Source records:
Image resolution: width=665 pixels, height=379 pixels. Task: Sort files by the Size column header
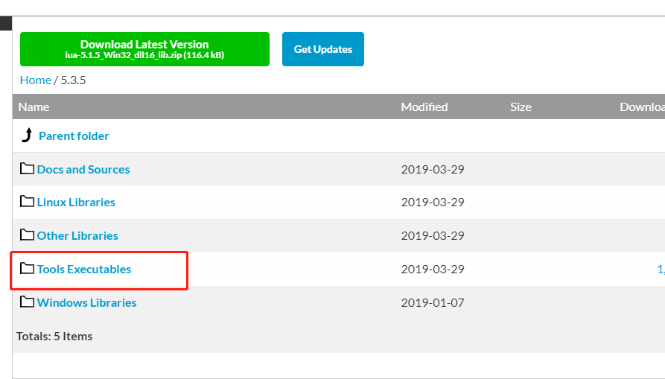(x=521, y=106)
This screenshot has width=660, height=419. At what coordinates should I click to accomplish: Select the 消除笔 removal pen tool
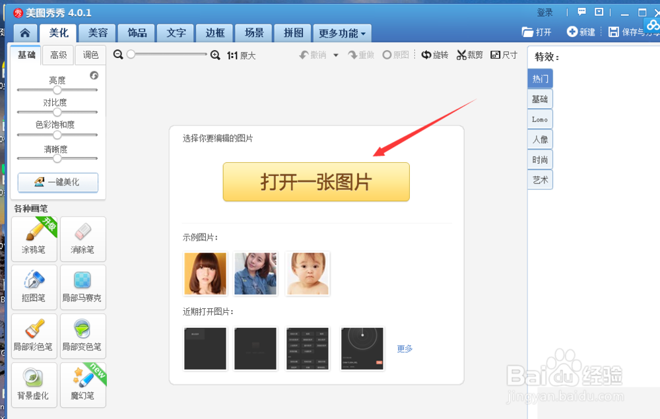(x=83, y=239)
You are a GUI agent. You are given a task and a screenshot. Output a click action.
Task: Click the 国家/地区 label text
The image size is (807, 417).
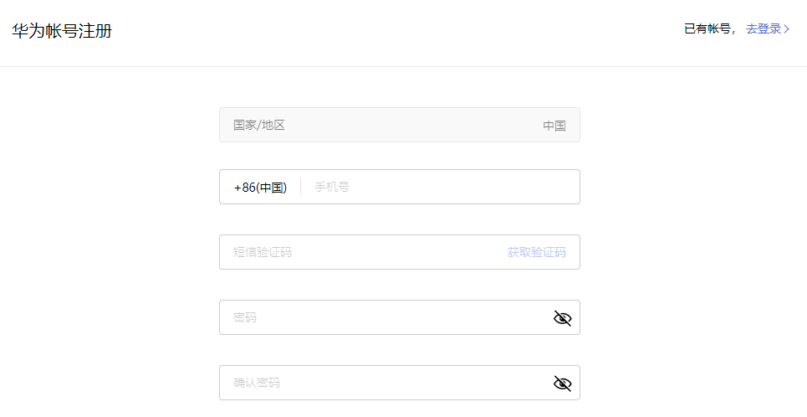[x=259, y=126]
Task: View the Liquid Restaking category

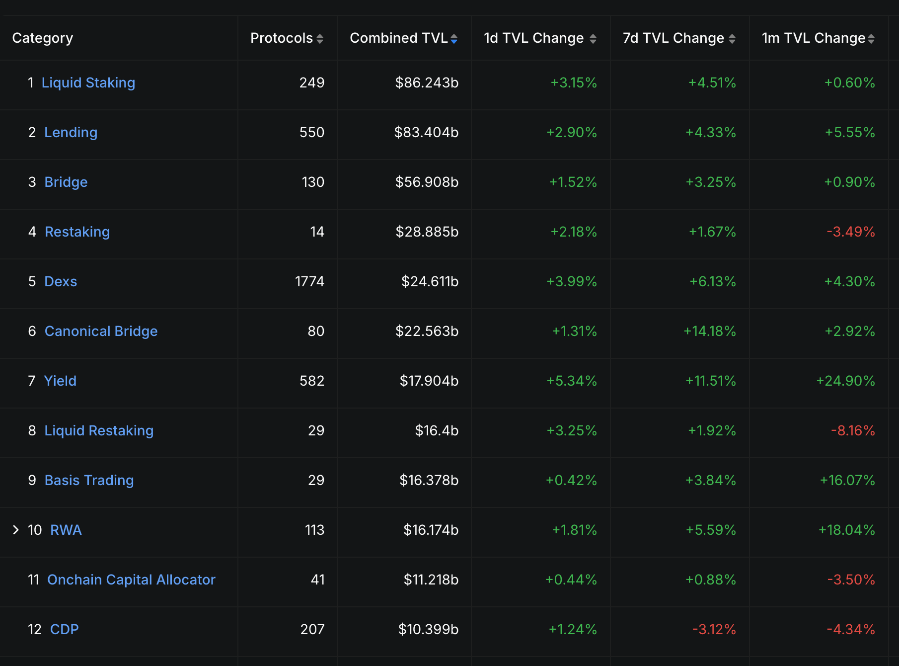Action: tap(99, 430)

Your goal: Without any pictures, please write out the lines from the one containing "You are a GUI" through the final line of the data, exactly and inclusive of both ends.

Response area:
You are a GUI agent. You are given a task and a screenshot. Output a click action.
Task: Click the 国家/地区 label text
The image size is (807, 417).
[x=259, y=126]
Task: View the Liquid Restaking category

Action: tap(99, 430)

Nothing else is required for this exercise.